WORK TASK: Please give the count of lines in the listing underneath that hold "screenshot", leaving out everything else.

DATA EXCERPTS:
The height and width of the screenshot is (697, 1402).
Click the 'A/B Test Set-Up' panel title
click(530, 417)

==

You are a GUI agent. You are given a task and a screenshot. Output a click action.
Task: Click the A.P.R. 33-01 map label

RESPONSE: 2